Thank you all for the advice and tips (or should I say mahalo). A special thank you to robbymac and Serendipity for your site recommendations and places to eat. 

I think I will stick to a few lenses and enjoy the time and scenery with the family.


----------



## Wideopen (Jul 11, 2012)

pwp said:


> ...and most important, rent a convertible. 8)
> 
> PW



Convertibles are nice when its sunny. Lately weathers been funny with hurricane Daniel comin around


----------



## kiniro (Jul 11, 2012)

I was in Oahu early May. Started a thread asking of what places to go, etc, etc.
As far as gear, I only took what I have...5d Mark III, 24-70mm f.2.8 and 70-200mm f2.8 I. Ah, and a compact light tripod.

Here's a link to the thread and the link for my pictures is somewhere in there. Let me know if you have any questions about locations of the pics.

http://www.canonrumors.com/forum/index.php?topic=5433.0


----------



## Otter (Jul 12, 2012)

I would say bring some graduated ND filters, if you don't have them already.


----------



## Dylan777 (Jul 13, 2012)

I love Hawaii. I was there back in 2006, got married and went there for honeynoon. I can't wait for my 2nd child to be little older so we can take a long trip vacation. 

The important thing is you are on vacation with your family - that what matter most. I would carry less camera stuff and enjoy the trip.

For the gear:
16-35, 70-200, and 35L

Have Fun ;D


----------



## dawgfanjeff (Jul 13, 2012)

I'd take a rugged camera for any adventuring. I had a Canon D10 for my honeymoon. Waterproof (until recently ) and rugged enough for bouncy jeep rides and such. 

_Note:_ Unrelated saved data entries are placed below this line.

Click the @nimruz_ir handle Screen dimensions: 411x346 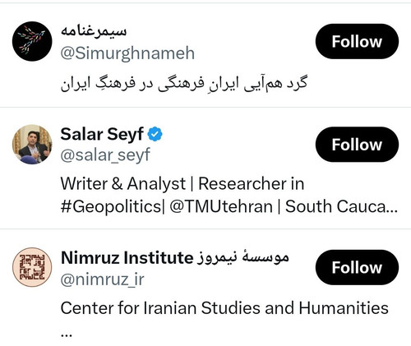[x=102, y=279]
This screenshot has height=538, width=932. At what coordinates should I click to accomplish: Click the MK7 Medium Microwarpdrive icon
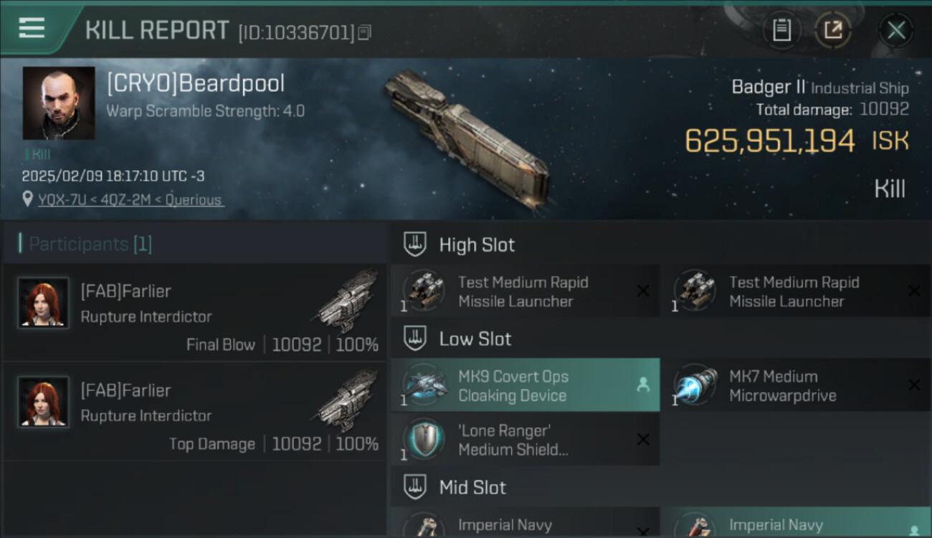(696, 386)
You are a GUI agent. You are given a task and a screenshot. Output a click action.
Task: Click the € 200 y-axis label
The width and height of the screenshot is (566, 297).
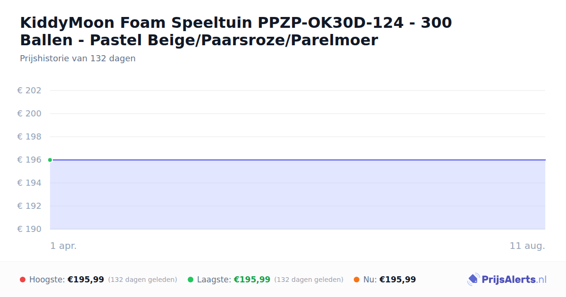pos(29,114)
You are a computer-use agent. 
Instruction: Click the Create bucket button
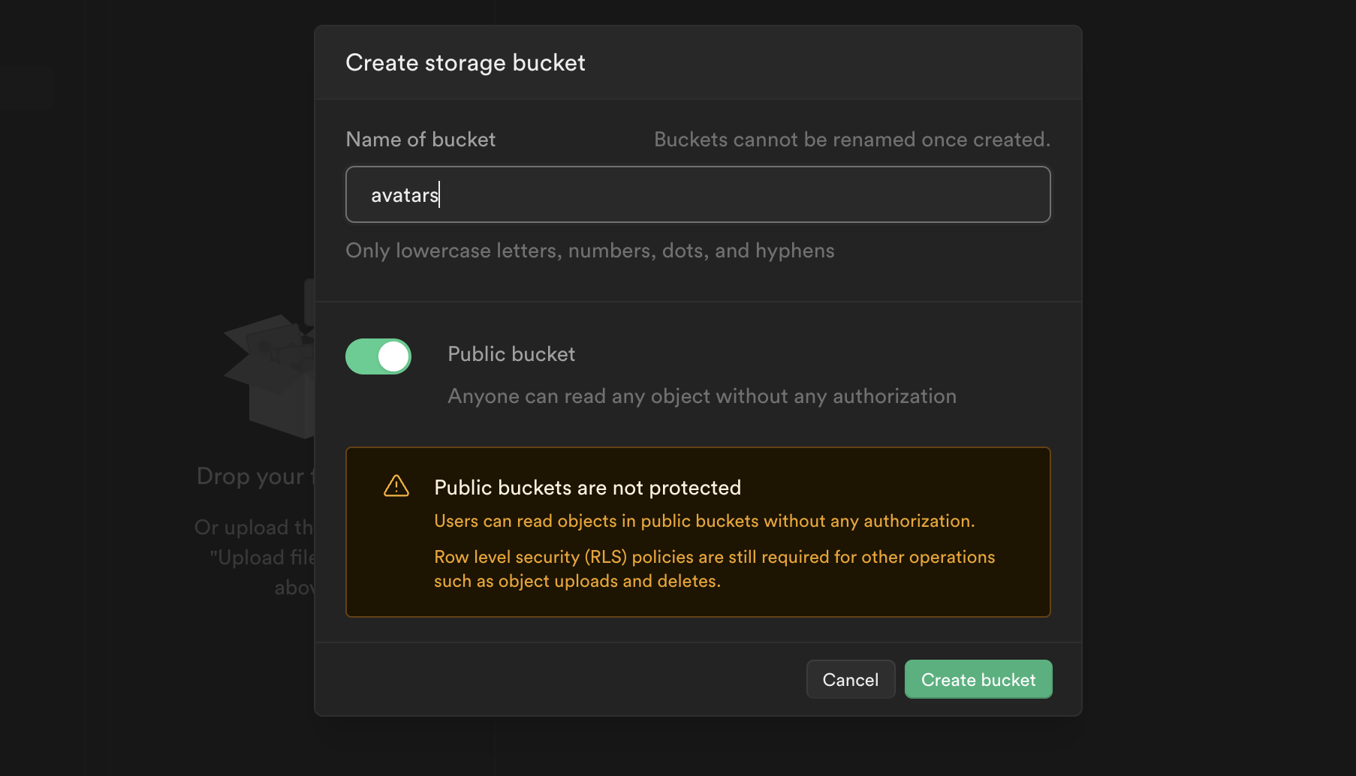(978, 679)
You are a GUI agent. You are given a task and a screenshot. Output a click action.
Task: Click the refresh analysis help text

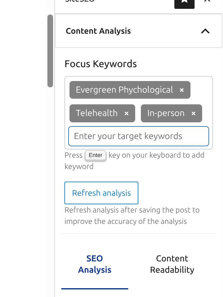point(132,216)
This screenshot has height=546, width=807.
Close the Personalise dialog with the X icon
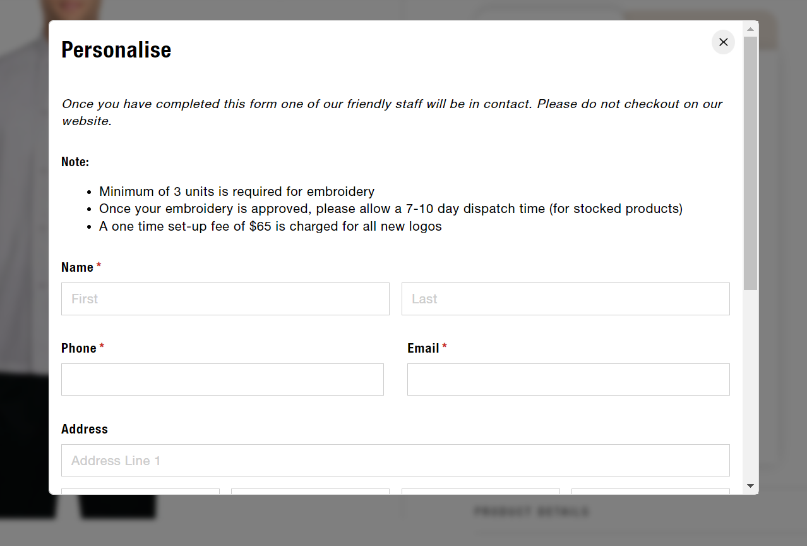(x=723, y=42)
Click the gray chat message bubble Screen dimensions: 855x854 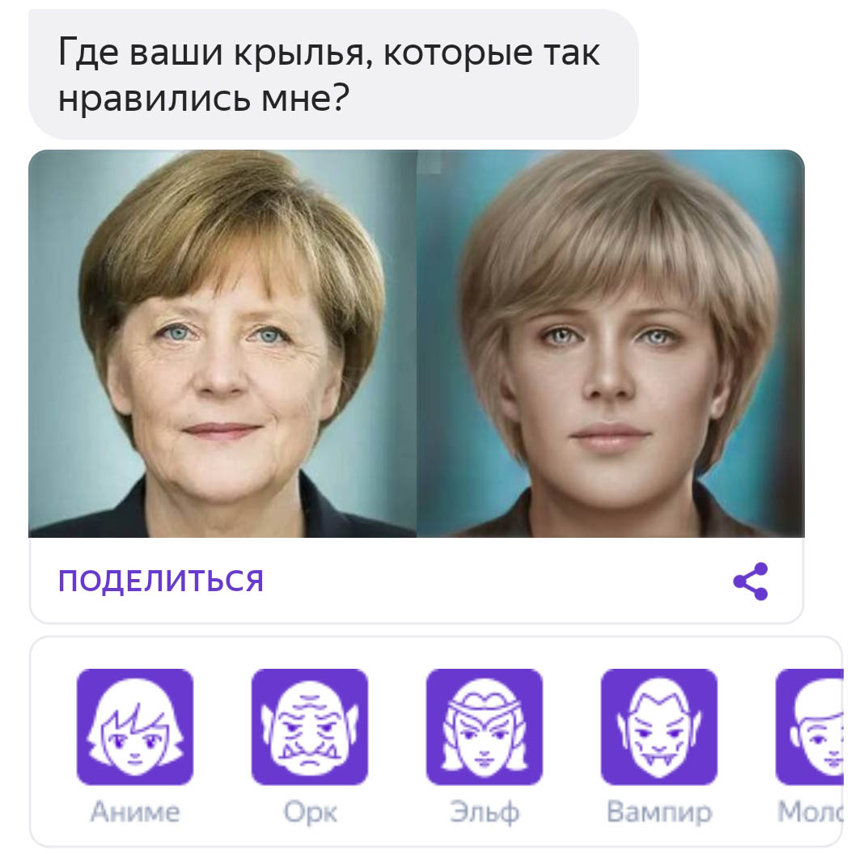[x=333, y=74]
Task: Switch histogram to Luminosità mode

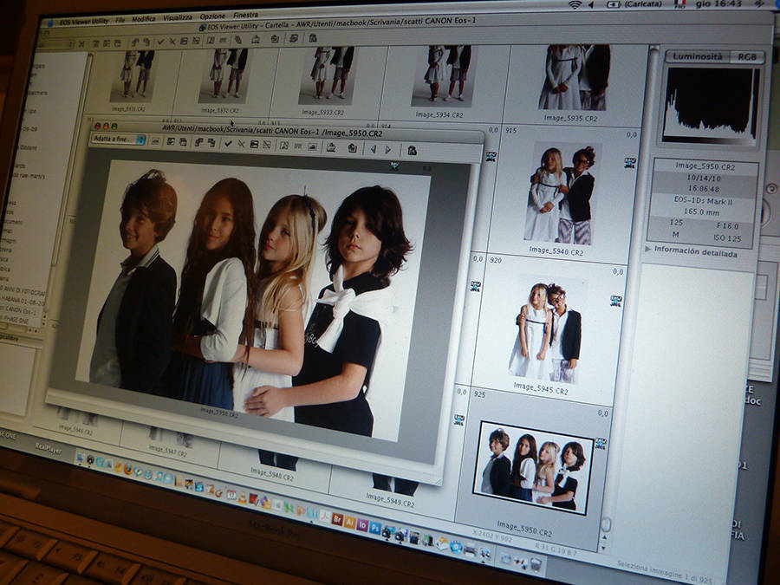Action: point(699,56)
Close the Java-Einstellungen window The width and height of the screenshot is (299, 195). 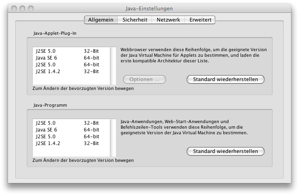[x=14, y=8]
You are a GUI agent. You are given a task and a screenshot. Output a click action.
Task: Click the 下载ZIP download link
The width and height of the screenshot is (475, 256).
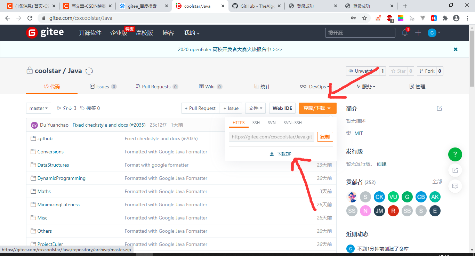click(x=283, y=153)
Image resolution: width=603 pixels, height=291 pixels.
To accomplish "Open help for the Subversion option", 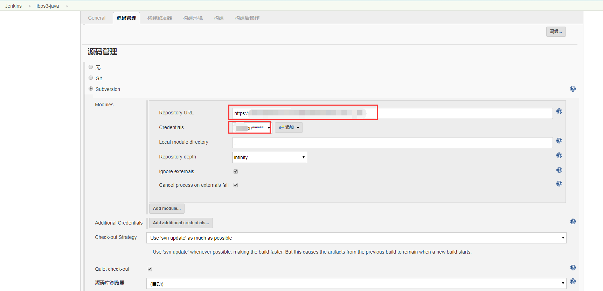I will (x=573, y=89).
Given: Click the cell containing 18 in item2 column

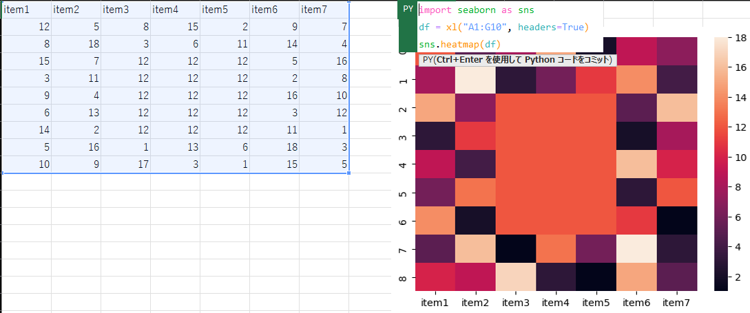Looking at the screenshot, I should 76,43.
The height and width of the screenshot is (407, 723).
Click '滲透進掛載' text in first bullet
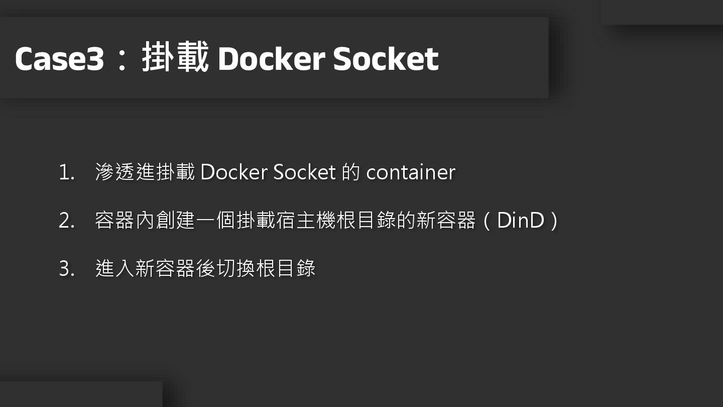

I also took a private photo tour given by a photog on Kauai. I got to LOTS of places that I would never have found, deserted beaches away from other tourists. Added bonus, good local history and info and with other folks like me who appreciate the value of setting up a tripod, or taking the same shot 9 times to get it just right. Not alot of toe tapping and watch checking. 




IMG_1998 by dawgfanjeff, on Flickr



IMG_2316 by dawgfanjeff, on Flickr


----------



## MarkB (Jul 13, 2012)

Make sure to bring a c polarizing filter for the 70-200. Can't always control the time of day or direction you shoot from. Chances are water will be in a lot of shots  Tried Shooting windsurfers in Maui without one and nothing but water glare. Bought one went back the next day around the same time and got great shots.


----------



## kiniro (Jul 13, 2012)

MarkB said:


> Make sure to bring a c polarizing filter for the 70-200. Can't always control the time of day or direction you shoot from. Chances are water will be in a lot of shots  Tried Shooting windsurfers in Maui without one and nothing but water glare. Bought one went back the next day around the same time and got great shots.


Especially at noon. My circular polarizer did wonders for my pictures.


----------



## dawgfanjeff (Jul 13, 2012)

kiniro said:


> MarkB said:
> 
> 
> > Make sure to bring a c polarizing filter for the 70-200. Can't always control the time of day or direction you shoot from. Chances are water will be in a lot of shots  Tried Shooting windsurfers in Maui without one and nothing but water glare. Bought one went back the next day around the same time and got great shots.
> ...


+1 on CP. Also consider a laptop to dump the many more GB of pics than you are estimating Makes late night chimping/sharing easier, too.


----------



## charlesa (Jul 13, 2012)

Definitely the CP. 70-200, an ultrawide, backup batteries and spare CF cards and backup hard-drive space.


----------



## leviathor (Jul 13, 2012)

I was on Kauai over Xmas, and used a 24-85 (near the wide end) 99% of the time. The other 1% was a 17-35. I only took my 50/1.4 and 70-200/2.8 out of the bag to leave in the condo so I wouldn't have to lug them around.

My most vital piece of equipment was a LensPen to clean the Hawaii sea spray off my lenses and grads. They are MUCH more effective than Pec-Pads or anything else I tried. Also, bring hard stop grads--two- and three-stop grads should do nicely.


----------



## lonelywhitelights (Jul 13, 2012)

you have have that amount of quality gear and you're asking advice for which to take to hawaii!?

surely someone who's invested that kind of money should have at least SOME kind of idea as to what to take on a family holiday :-| 

madness.


----------